Now modify the contents of its body property to this:

NavigationView {
    VStack {
        ZStack {
            Rectangle()
                .fill(Color.secondary)

            // display the image
        }
        .onTapGesture {
            // select an image
        }

        HStack {
            Text("Intensity")
            Slider(value: self.$filterIntensity)
        }.padding(.vertical)

        HStack {
            Button("Change Filter") {
                // change filter
            }

            Spacer()

            Button("Save") {
                // save the picture
            }
        }
    }
    .padding([.horizontal, .bottom])
    .navigationBarTitle("Instafilter")
}

There are lots of placeholders in there, and we’ll be filling them piece by piece as we work through this project.

For now, I want to focus on this comment: // display the image. This is where we need to show the selected image if we have one, but otherwise we should show a prompt telling the user to tap that area to trigger image selection.

Now, you might think this is a great place to use if let and try replacing that comment with something like this:

if let image = image {
    image
        .resizable()
        .scaledToFit()
} else {
    Text("Tap to select a picture")
        .foregroundColor(.white)
        .font(.headline)
}

However, if you try building that you’ll see it doesn’t work – you’ll get a fairly obscure error message along the lines of “Closure containing control flow statement cannot be used with function builder ViewBuilder”.

What Swift is trying to say is it has support for only a small amount of logic inside SwiftUI layouts – we can use if someCondition, but we can’t use if let, for, while, switch, and so on.

What’s actually happening here is that Swift is able to convert if someCondition into a special internal view type called ConditionalContent: it stores the condition and the true and false views, and can check it at runtime. However, if let creates a constant, and switch can have any number of cases, so neither can be used.

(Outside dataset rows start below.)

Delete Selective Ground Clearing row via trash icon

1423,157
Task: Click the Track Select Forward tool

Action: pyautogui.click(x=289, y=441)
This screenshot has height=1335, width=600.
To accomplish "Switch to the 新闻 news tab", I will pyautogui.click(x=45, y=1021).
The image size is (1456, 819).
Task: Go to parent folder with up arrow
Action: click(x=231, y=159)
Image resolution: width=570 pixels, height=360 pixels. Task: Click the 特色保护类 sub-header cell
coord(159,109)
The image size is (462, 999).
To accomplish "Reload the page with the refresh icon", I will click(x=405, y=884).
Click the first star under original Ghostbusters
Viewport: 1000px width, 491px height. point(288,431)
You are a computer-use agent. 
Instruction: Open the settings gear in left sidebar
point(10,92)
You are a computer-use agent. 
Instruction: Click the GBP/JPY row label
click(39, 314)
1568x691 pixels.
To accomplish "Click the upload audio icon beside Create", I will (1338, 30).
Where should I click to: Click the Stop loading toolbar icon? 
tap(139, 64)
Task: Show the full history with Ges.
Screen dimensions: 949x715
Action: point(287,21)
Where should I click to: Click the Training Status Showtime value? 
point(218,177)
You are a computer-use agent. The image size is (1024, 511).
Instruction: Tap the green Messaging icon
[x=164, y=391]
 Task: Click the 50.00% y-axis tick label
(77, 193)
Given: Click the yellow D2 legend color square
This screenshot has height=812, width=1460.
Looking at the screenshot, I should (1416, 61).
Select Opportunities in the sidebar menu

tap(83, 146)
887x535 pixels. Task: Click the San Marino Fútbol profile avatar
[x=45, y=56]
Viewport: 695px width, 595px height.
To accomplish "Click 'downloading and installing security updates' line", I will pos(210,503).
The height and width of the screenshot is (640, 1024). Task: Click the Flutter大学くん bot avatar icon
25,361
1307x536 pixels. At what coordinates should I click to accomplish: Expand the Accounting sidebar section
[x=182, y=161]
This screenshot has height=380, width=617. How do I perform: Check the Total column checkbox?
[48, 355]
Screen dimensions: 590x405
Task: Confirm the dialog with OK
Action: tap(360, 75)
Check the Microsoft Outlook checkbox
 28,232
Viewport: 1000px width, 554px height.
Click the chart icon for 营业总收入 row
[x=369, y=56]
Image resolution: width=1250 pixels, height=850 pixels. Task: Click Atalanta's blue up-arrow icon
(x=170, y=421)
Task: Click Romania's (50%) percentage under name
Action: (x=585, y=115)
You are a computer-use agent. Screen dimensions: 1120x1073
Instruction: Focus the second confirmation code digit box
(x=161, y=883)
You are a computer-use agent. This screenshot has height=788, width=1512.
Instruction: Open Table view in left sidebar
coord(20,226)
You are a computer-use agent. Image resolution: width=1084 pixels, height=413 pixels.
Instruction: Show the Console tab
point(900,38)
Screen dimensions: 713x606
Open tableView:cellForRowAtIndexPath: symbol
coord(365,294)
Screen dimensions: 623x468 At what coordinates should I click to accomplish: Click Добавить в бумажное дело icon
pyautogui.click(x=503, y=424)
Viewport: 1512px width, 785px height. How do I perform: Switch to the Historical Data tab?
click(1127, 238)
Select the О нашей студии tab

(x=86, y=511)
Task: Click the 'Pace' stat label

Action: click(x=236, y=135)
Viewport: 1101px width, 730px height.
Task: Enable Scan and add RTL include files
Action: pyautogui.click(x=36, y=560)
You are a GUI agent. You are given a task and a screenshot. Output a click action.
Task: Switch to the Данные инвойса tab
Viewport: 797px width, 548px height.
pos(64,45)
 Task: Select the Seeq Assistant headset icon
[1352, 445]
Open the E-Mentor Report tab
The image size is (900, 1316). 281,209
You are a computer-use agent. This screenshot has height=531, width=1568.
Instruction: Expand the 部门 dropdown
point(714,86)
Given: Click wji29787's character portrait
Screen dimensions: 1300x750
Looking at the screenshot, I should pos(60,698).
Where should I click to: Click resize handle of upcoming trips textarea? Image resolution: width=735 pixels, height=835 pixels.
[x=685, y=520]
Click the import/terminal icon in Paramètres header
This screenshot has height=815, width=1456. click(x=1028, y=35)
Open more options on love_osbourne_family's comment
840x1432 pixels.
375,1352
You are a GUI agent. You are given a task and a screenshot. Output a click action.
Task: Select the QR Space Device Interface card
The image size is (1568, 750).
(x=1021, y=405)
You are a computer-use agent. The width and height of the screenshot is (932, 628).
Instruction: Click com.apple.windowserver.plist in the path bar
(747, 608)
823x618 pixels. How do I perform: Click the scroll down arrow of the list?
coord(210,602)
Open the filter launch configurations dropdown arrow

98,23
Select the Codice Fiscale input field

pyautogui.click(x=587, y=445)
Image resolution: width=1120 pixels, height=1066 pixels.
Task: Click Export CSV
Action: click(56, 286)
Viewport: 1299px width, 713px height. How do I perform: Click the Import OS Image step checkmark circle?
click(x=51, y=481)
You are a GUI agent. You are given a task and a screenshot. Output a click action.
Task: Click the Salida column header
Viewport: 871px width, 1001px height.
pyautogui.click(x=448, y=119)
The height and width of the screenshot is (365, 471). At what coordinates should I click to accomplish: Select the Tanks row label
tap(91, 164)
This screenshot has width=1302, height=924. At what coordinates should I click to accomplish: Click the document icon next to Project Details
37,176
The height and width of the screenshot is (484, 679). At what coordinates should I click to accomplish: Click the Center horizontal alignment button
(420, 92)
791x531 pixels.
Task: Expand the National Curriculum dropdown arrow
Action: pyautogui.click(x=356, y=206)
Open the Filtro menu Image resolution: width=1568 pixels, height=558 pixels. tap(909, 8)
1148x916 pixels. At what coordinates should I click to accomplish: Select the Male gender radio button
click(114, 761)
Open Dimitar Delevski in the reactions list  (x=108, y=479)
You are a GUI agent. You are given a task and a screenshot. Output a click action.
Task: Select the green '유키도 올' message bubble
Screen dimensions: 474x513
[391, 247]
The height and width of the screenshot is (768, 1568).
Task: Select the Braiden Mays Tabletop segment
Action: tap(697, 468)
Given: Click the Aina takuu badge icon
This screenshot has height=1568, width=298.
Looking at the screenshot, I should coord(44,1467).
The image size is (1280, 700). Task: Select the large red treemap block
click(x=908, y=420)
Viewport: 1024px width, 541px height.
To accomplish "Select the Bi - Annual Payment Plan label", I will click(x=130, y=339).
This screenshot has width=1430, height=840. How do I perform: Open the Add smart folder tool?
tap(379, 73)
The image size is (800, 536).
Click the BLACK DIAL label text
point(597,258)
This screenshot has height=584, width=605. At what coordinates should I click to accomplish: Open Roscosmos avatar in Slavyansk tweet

So, the fix here is to replace if let with a simple condition, then rely on SwiftUI’s support for optional views:

if image != nil {
    image?
        .resizable()
        .scaledToFit()
} else {
    Text("Tap to select a picture")
        .foregroundColor(.white)
        .font(.headline)
}

That code will now compile, and because image is nil you should see the “Tap to select a picture” prompt displayed over our gray rectangle.